Aufgaben ->
[a] Übersetze diesen Satz aus dem Textauszug über Velowege ins Englische: „Der Bau von Velowegen bleibt Aufgabe der Kantone.“
[b] Nenne alle Formen der Unterstützung, die im Textauszug im Satz „Der Bund unterstützt die Kantone …“ aufgezählt werden.

Schweiz

Bund nimmt Kantone bei den Velowegen in die Pflicht

Grosse Städte wie Basel oder Zürich sind schon längst weiter bei der Förderung des Veloverkehrs.

Grosse Städte wie Basel oder Zürich sind schon längst weiter bei der Förderung des Veloverkehrs.

Kantone müssen Velowege in Zukunft verbindlich planen und dürfen ohne Ersatz keine Strecken aufheben. Das hat der Bundesrat beschlossen. Er setzt einen Volksentscheid um. Ob sich dadurch viel ändert, ist ungewiss.

(rwa) Im Herbst 2018 hatte die Bevölkerung Ja gesagt zum Bundesbeschluss über die Velowege. Damit werden Velowege genau wie Fuss- und Wanderwege in der Verfassung verankert. Es erlaubt dem Bund auch Fördermassnahmen, schafft aber keine neuen Subventionen.

Am Mittwoch hat der Bundesrat nun die rechtlichen Grundlagen für den neuen Verfassungsartikel präsentiert. Der Bau von Velowegen bleibt Aufgabe der Kantone. Sie werden aber verpflichtet, Velowegnetze zu planen und zu bauen. Werden Velowege aufgehoben, müssen sie durch neue ersetzt werden, wie das Bundesamt für Strassen (Astra) in einer Mitteilung schreibt.

Der Bund unterstützt die Kantone mit Fachinformationen, Beratung, Geodaten und bei der Begleitung von Pilotprojekten. Bei Autobahnanschlüssen oder auf Nationalstrassen wird er auch selbst Velowege realisieren. Unter bestimmten Bedingungen kann er auch Land für Infrastrukturprojekte zur Verfügung stellen. Entsprechende Projekte werden zurzeit mit den Kantonen Basel-Landschaft und Zug geprüft. Die neuen Koordinationsaufgaben des Bundes führen zu jährlichen Aufwendungen von rund 1,8 Millionen Franken.

Pro Velo Schweiz begrüsst das Gesetz als «ersten wichtigen Schritt.» Es bringe eine solide Grundlage, mit der der Kantone und Gemeinden ihre Velo-Infrastruktur quantitativ und qualitativ verbessern könnten, schreibt die Organisation in einer Reaktion auf den Bundesratsentscheid. Bis man zu Vorzeigeländern wie den Niederlanden oder Dänemark aufgeschlossen habe, sei es aber noch ein weiter Weg.

Im Abstimmungskampf argumentierten Gegner, mit der bescheidenen Summe liesse sich nicht viel bewirken, weshalb der Bundesbeschluss abzulehnen sei. Der Fortschritt hängt letztlich massgeblich davon ab, wie stark sich die Gemeinden und Kantone für ein besseres Velo-Netz einsetzen. Die grossen Städte sind weniger betroffen. Basel und Zürich haben längst einen «Masterplan Velo» in Umsetzung.

Gespeicherte Einträge ->
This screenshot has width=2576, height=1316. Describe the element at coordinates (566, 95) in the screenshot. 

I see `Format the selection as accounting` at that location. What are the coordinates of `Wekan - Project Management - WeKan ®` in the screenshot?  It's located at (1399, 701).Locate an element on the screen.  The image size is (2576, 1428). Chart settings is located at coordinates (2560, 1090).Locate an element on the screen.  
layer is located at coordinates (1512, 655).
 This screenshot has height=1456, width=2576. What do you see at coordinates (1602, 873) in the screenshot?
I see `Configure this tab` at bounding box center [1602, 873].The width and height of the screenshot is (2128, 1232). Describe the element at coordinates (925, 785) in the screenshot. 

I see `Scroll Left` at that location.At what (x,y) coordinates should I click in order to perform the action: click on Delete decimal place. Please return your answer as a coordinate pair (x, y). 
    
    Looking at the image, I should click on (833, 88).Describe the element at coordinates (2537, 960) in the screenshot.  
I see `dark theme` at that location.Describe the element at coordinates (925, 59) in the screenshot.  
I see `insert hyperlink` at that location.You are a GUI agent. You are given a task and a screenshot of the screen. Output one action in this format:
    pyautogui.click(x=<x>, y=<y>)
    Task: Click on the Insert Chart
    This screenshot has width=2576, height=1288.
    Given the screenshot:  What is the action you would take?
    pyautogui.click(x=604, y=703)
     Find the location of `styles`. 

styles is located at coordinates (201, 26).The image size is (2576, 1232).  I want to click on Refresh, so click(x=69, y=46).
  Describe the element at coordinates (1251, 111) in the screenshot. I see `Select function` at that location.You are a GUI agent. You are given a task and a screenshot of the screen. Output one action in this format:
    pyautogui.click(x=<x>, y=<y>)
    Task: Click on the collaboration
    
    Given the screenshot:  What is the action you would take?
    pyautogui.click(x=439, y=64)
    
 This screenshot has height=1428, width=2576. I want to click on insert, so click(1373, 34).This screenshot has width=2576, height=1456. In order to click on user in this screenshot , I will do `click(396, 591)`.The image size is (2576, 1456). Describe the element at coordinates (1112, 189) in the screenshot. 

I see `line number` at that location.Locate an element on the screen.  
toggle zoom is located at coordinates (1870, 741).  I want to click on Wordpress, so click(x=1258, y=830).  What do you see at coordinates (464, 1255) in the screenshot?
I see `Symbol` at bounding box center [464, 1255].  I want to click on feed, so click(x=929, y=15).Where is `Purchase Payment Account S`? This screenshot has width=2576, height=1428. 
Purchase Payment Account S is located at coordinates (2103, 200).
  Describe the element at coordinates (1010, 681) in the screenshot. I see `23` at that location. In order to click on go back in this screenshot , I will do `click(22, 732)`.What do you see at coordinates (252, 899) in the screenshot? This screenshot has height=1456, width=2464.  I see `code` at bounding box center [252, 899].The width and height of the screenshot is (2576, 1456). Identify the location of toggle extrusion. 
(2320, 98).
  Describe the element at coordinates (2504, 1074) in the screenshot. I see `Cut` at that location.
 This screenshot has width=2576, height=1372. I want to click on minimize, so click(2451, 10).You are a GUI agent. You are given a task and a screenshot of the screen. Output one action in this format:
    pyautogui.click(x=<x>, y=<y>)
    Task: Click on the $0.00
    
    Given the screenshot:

Lösungen ->
[a] The construction of bike paths remains the responsibility of the cantons.

[b]
- Fachinformationen
- Beratung
- Geodaten
- Begleitung von Pilotprojekten